LOCAL

Meet Ashley Wing, the Eaton Rapids phlebotomist who saved two people with CPR in 9 days

Rachel Greco
Lansing State Journal

EATON RAPIDS - Ashley Wing isn't a lifesaver by trade, but this summer her quick actions made her one twice over.

Wing, 30, who works in the lab at Eaton Rapids Medical Center as a phlebotomist, saved two people in separate incidents that occurred nine days apart.

Medical center staff say if she hadn't acted as quickly as she did, performing CPR within seconds of witnessing both emergencies, neither person would have survived after their hearts had stopped beating.

Ashley Wing (right), with fellow phlebotomist Kristy Orr at Eaton Rapids Medical Center Tuesday, Sept. 4. In June Wing, 30, saved Orr's life when her heart stopped while they were both working. Days later she performed CPR on a man in the center's parking lot after his heart had stopped.

Wing credits her hospital training in CPR, and a decade working in health care and witnessing doctors and nurses at work.

The lifelong Eaton Rapids resident said she did what anyone would have done.

But co-worker Kristy Orr said Wing shouldn't downplay her actions. She's alive because of them, Orr said.

"She's a lifesaver."

Acting within seconds

Wing and Orr work next to one another, sitting side by side at desks in the medical center's lab.

Orr trained Wing, a former patient care technician at Sparrow Hospital, when she started working at the medical center last February.

And the two women became fast, on-the-job friends.

On June 22 they both arrived at work ready for the weekend.

"It was a Friday," Wing said. "Me and Kristy had been joking all morning about being tired, wanting to go home."

After Wing turned away to assist a patient, she noticed Orr seated, with her head on her desk.

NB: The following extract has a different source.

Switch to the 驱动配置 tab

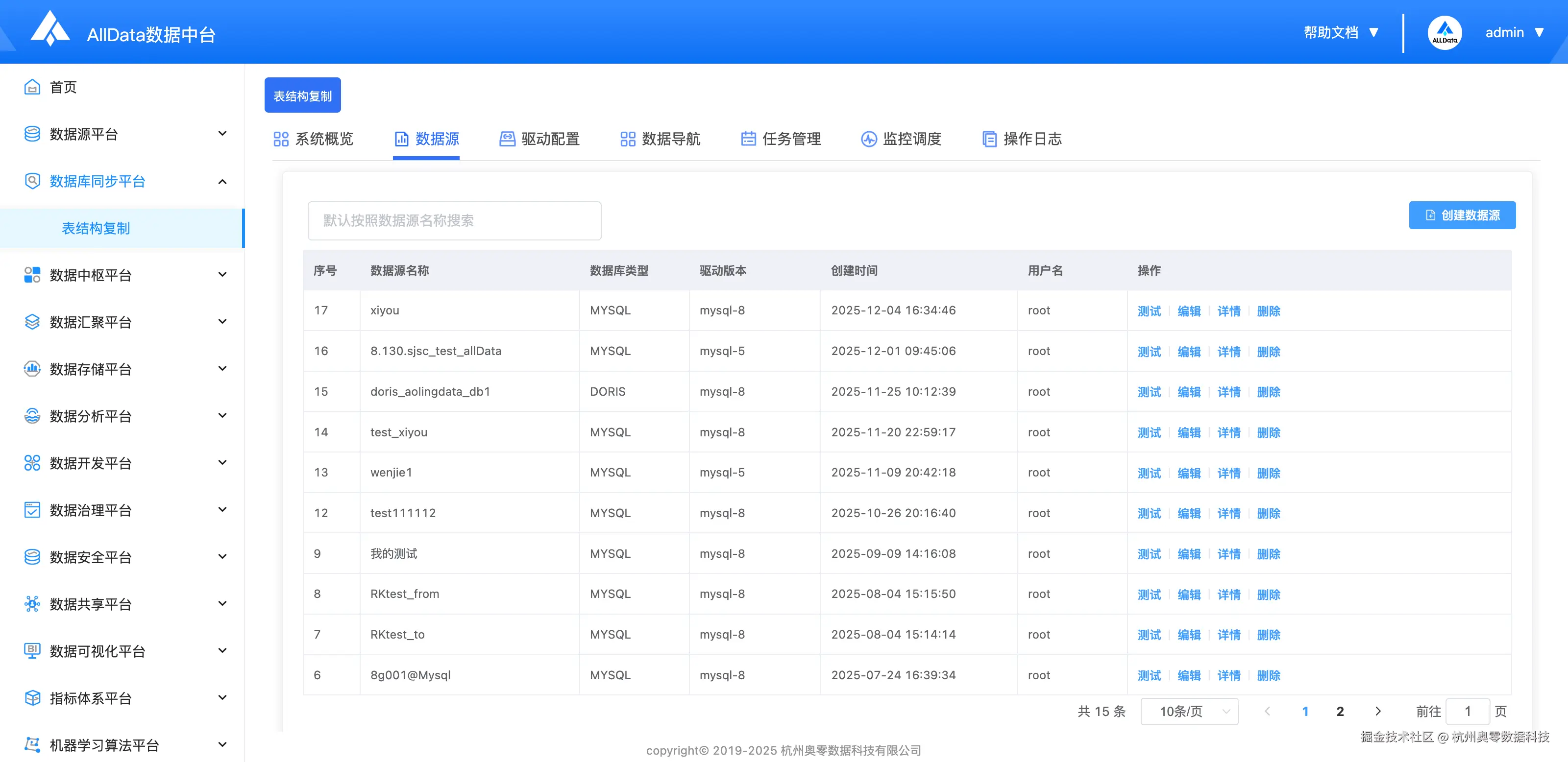pos(539,139)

"'Oh my gosh,' I told her," Wing said. "Me too. I'm so tired."

Orr didn't say anything and, seconds later, fell to the floor.

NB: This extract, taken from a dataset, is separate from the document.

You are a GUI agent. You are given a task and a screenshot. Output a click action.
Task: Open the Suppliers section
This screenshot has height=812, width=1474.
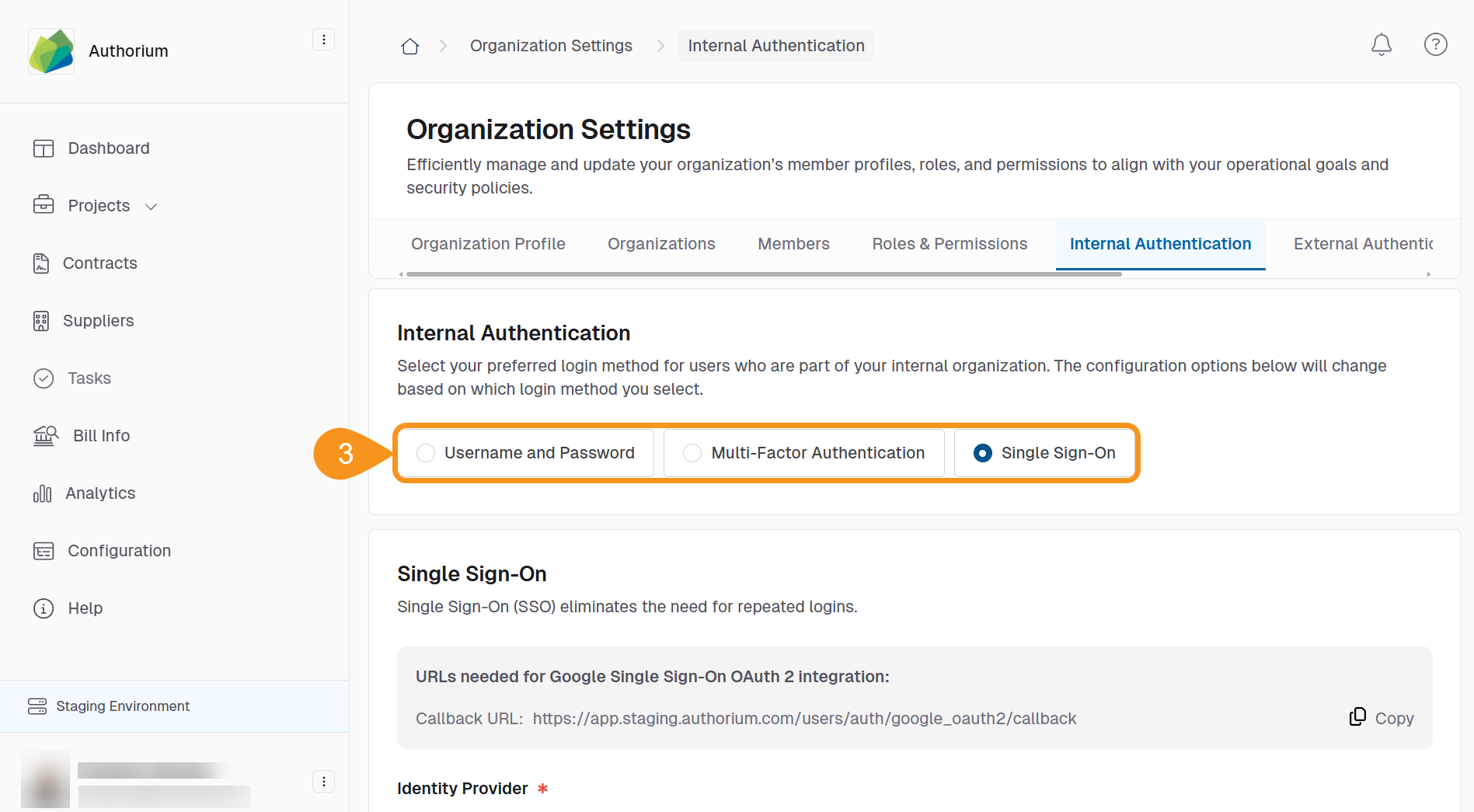98,320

Wing knelt down beside her, and saw Orr's lips turning blue.

It took Wing only seconds to act in what she calls "an out of body experience."

She called the medical center's emergency department and immediately started CPR.

"It was like I was watching myself do it," Wing said. "Like somebody had their hand on my shoulder guiding me through it. I just kept thinking, 'You have to keep pumping her chest until somebody comes.'"

Wing used her hands to administer compressions to Orr's chest for a few minutes, though "it felt like forever," she said. Panic didn't set in until a nurse arrived to take over.

"I couldn't breathe then," Wing said. "I kept saying Kristy's name. I think I had a panic attack then."

It was terrifying, she said, but as it turns out was essential to helping staff revive Orr, who spent four days in the hospital and six weeks off work recovering from cardiac arrest. 

Nine days later on July 1, Wing was in the lobby at the medical center when a man ran through the front doors yelling for help. A man in a car parked outside the center's front door had stopped breathing.

Wing rushed outside and performed CPR again, calling the emergency department from the cell phone stuffed in her pocket.

Hospital staff said he made a full recovery. His name was not released.

Angela Ackley, a registered nurse and Eaton Rapids Medical Center's emergency department manager, said immediate CPR coupled with the use of a defibrillator is key to restarting someone's heart after they suffer sudden cardiac arrest.

"You will not survive without it," Ackley said. "Staff here admire Ashley to the nth degree. To do that two times in that many days is unheard of."

MORE AT LSJ.COM:

Lansing lore: Book explores ghost stories about infamous locations

A family had to say goodbye to their dogs. This stranger paid their vet bill.

This historic railroad depot houses massive miniature

'A true life saver'

Eaton Rapids Medical Center CEO Tim Johnson said it's been at least a decade since a member of the medical center's staff who isn't employed to respond to medical emergencies saved a life on the job.

Wing is an unlikely hero, he said, and her actions are proof of why all of the center's staff receive regular CPR training.

"This is why we do this, because you just never know," Johnson said.

Orr woke up in the hospital the day after she collapsed at her desk, remembering nothing about the incident.

She called Wing to thank her after she heard what she had done.

In the months since Wing has told her she was simply doing her job.

"People in the emergency department save lives every day and nobody pats them on the back for it," Wing said.

"She didn't think it was a big deal," Orr said, tearing up. "It's a big deal to me."

The medical center's 12-member Board of Directors presented Wing with a resolution recognizing her actions Aug. 27.

It describes her as "a true lifesaver" who exercised "her outstanding service, ability and courage" to save two people.

"She downplays it, but what she did was very special," Johnson said.

It's changed how Orr and Wing view their friendship too.

"It's just something you can't really explain," Wing said.

"It's stronger," Orr said. "It's amazing. You can't thank somebody enough for something like that. The words 'thank you' don't do it."